§ Material supplied
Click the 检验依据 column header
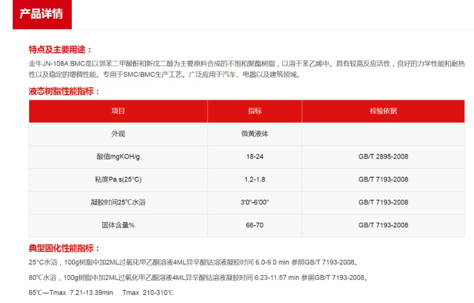 point(383,111)
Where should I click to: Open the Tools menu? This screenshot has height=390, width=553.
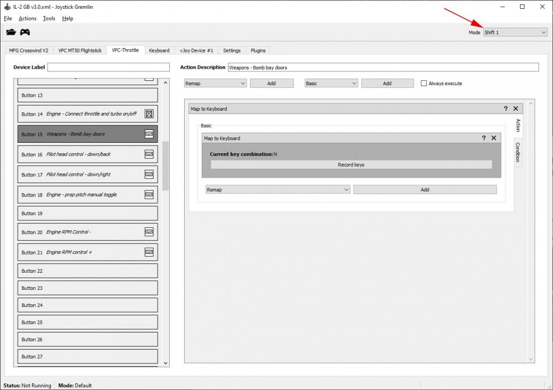point(49,18)
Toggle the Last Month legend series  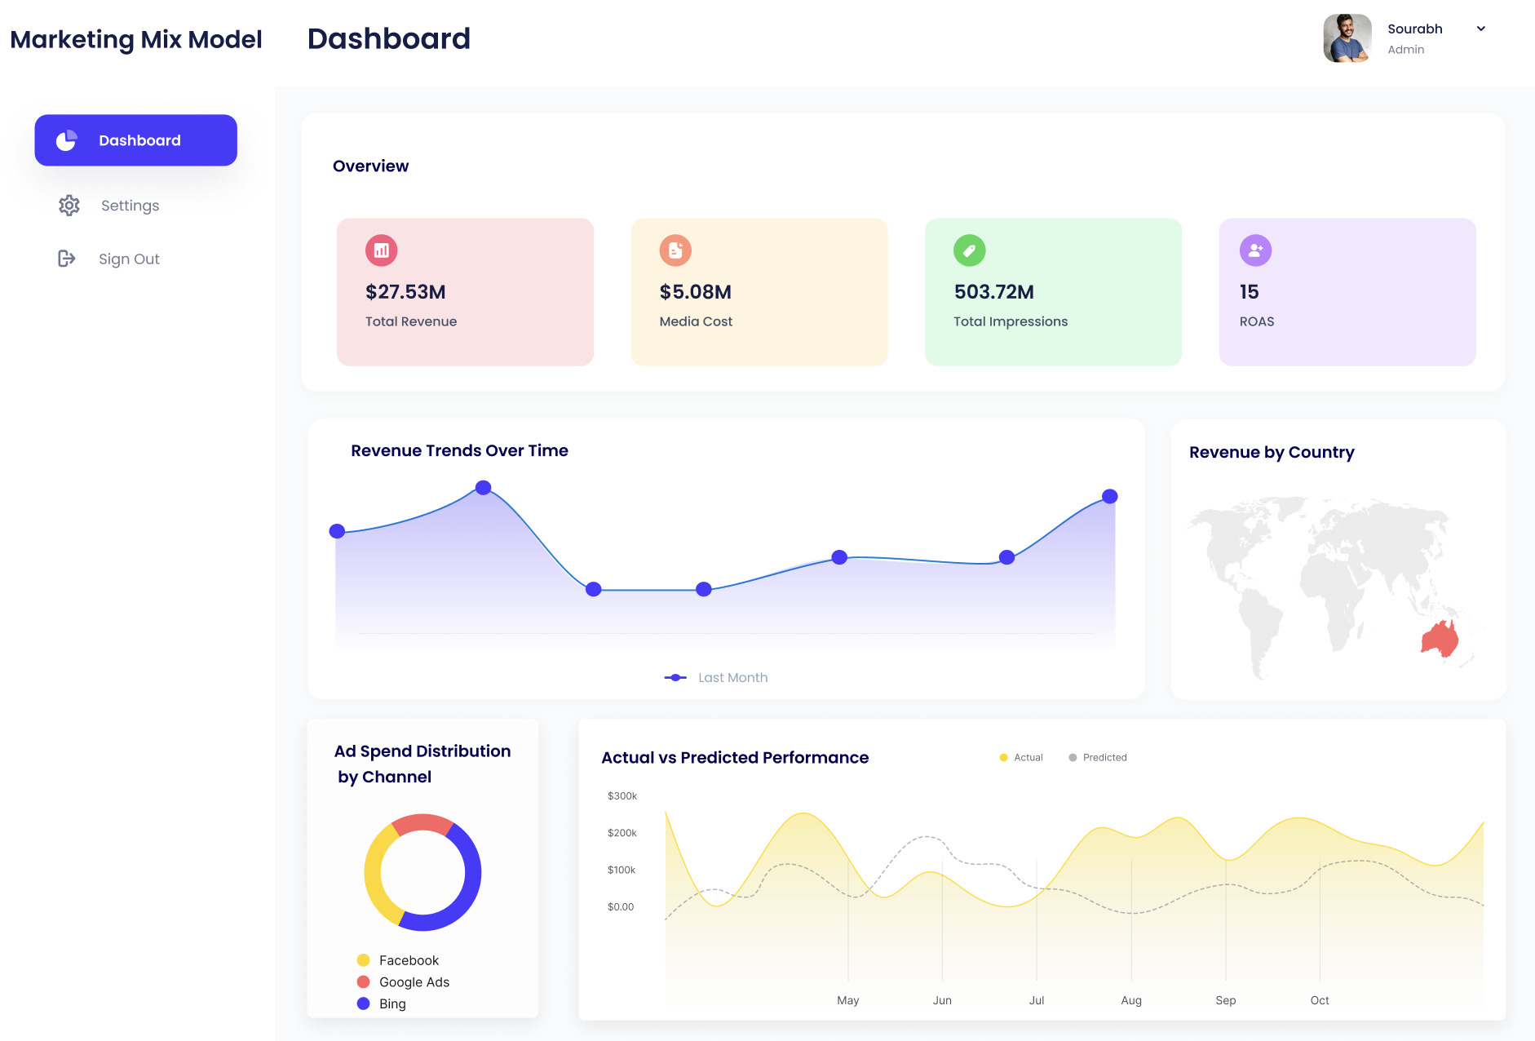716,677
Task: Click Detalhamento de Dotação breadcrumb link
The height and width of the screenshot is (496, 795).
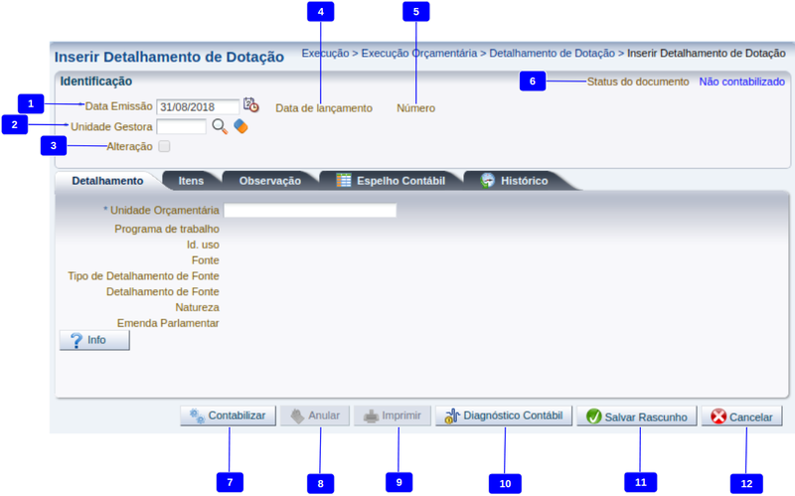Action: pos(552,53)
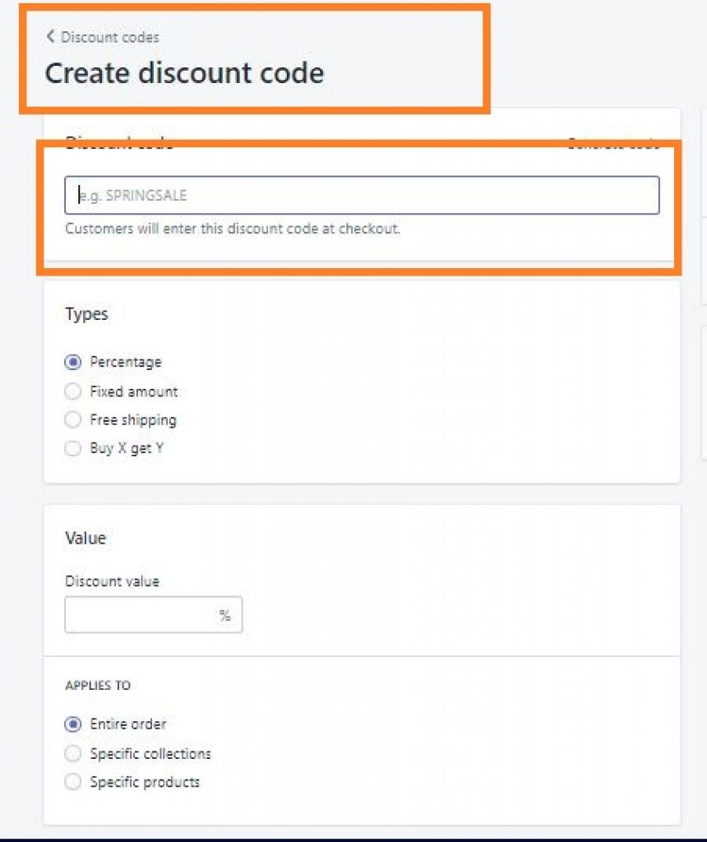Click the Create discount code heading
Screen dimensions: 707x842
185,72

§ Exercise
Print, exactly as written, the lines from the one containing "Task: Click Detalhamento" to the end of the material, both ends included, and nothing else; no pictures.

§ Answer to this exercise
Task: Click Detalhamento de Dotação breadcrumb link
The height and width of the screenshot is (496, 795).
Action: pos(552,53)
Click the Create discount code heading
Screen dimensions: 707x842
185,72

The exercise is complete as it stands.